Надзиратели по спискам выкликают фамилии.
— Здесь!.. Есть!.. — на все тоны слышатся с разных концов двора голоса, то заспанные, то мрачные, то угрюмые.
— Мохаммед-Бек-Искандер-Али-Оглы! — запинаясь читает надзиратель. — Ишь, чёрт, какой длинный.
— Иди, что ли, дьявол! Малайка[1], тебя зовут! — толкают каторжные кавказца, за три года каторги всё ещё не привыкшего узнавать своего громкого «бекского» имени в безбожно исковерканной передаче надзирателя.
Над всем этим царит кашель, хриплый, затяжной, типичный катаральный кашель.
Многих прохватывает на морозце «цыганский пот». Дрожат, еле попадают зуб на зуб.
Ждут не дождутся, когда крикнут:
— Пошёл!
Ещё очень недавно этот ранний час, час раскомандировки, был вместе с тем и часом возмездия.
Посредине двора ставили «кобылу», — и тут же, в присутствии всей каторги, палач наказывал провинившегося или не выполнившего накануне урока.
А каторга смотрела и… смеялась.
— Баба!.. заверещал как поросёнок! Не любишь! — встречали они смехом всякий крик наказуемого.
Жестокое зрелище!
Иногда каторга «экзаменовала» своих стремившихся заслужить уважение товарищей и попасть в «Иваны», в герои каторги.
На кобылу клали особенно строптивого арестанта, клявшегося, что он ни за что «не покорится начальству».
И каторга с интересом ждала, как он будет держать себя под розгами.
Стиснув зубы, подчас до крови закусив губы, лежал он на кобыле и молчал.

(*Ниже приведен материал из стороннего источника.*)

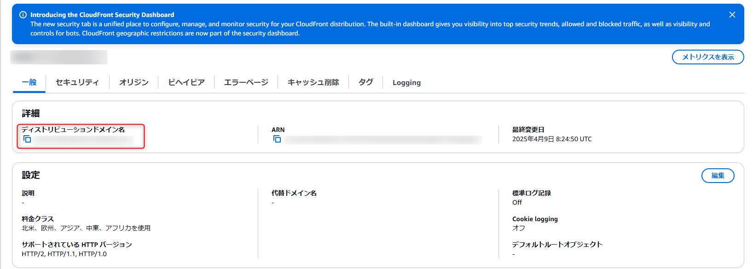Open the セキュリティ tab
The height and width of the screenshot is (269, 753).
coord(77,82)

Только дико вращавшиеся глаза да надувшиеся на шее жилы говорили, какие жестокие мучения он терпел и чего стоит это молчание перед лицом всей каторги.
— Двенадцать! Тринадцать! Четырнадцать! — мерно считал надзиратель.

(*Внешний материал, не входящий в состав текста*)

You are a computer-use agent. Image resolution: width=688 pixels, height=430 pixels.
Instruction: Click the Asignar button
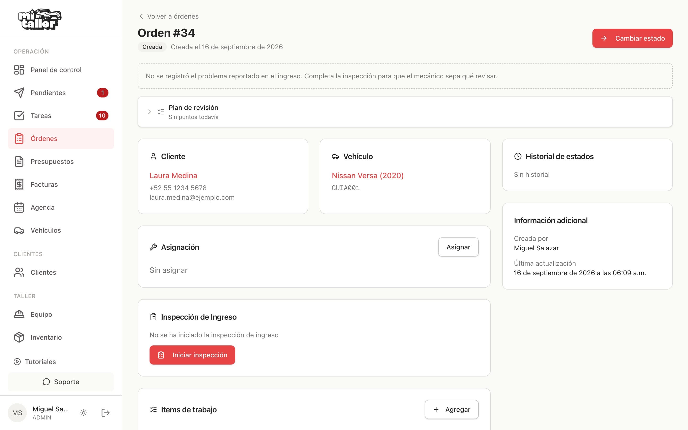[x=458, y=247]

— Не мажь!.. Реже!.. Крепче! — кричал раздражённый этим стоическим молчанием смотритель.
Палач бил реже, клал розгу крепче…
— Пятнадцать… Шестнадцать… — уже с большими интервалами произносил надзиратель.

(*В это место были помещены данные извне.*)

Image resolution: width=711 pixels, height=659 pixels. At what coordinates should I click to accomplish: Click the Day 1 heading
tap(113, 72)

Стон, невольный крик боли вырывался у несчастного.
«Срезался! Не выдержал!»
Каторга отвечала взрывом смеха.
Смотритель глядел победоносно:
— Сломал!
Иногда каторга ждала раскомандировки, просто — как интересного и смешного спектакля.
— Смотрите, братцы, какие я завтра курбеты буду выкидывать, как меня драть будут. Приставление! — похвалялся какой-нибудь «жиган», продувший в карты всё, до казённой одежды и пайка включительно, питающийся крохами со стола каторги и за это разыгрывающий роль шута.
И каторга ждала «приставления».
Помирая от внутреннего, еле сдерживаемого смеха, смотрела она на «курбеты», которые выделывал «жиган».
Многие не выдерживали, прыскали от смеха, на землю приседали от хохота: «Не могу, братцы вы мои».
А несчастный «жиган» старался.
Падал перед смотрителем на колени, клялся, что никогда не будет, просил пощадить его, «сироту, ради деточек малыих».
Не давался положить на кобылу, кричал ещё тогда, когда палач только замахивался.
— Ой, батюшки, больно! Ой, родители, больно!
— Крепче его, шельму! — командовал взбешённый смотритель.
А «жиган», лёжа под розгами, прибирал самые «смешные» восклицания:
— Ой, бабушка моя милая! Родители мои новопреставленные!
И кровью и телом расплачивался за те крохи, которые бросала ему со своего стола каторга.
Расплачивался, доставляя ей «удовольствие».
Наказание кончалось, и «жиган», часто еле-еле, но непременно с деланной, натянутой улыбкой, подходил к своим.
— Ловко?
Ещё недавно, выйдя ранним морозным утром на крыльцо, можно было слышать вопли и стоны, нёсшиеся с тюремного двора.
Но tempora mutantur…[2] Веяния нашего великого гуманного века всё же сказались и на Сахалине.
И смотритель Корсаковской тюрьмы горько жаловался мне, что ему не дают теперь «исправлять» преступников.
Эти утренние расправы, экзамены и спектакли для каторги составляют сравнительно редкость.
Раскомандировка происходит и кончается тихо и мирно.
Перекличка кончена.
— Ступай!
И каторжные, с топорами, пилами, верёвками, срываются с места, бегут вприпрыжку, стараясь согреться на ходу.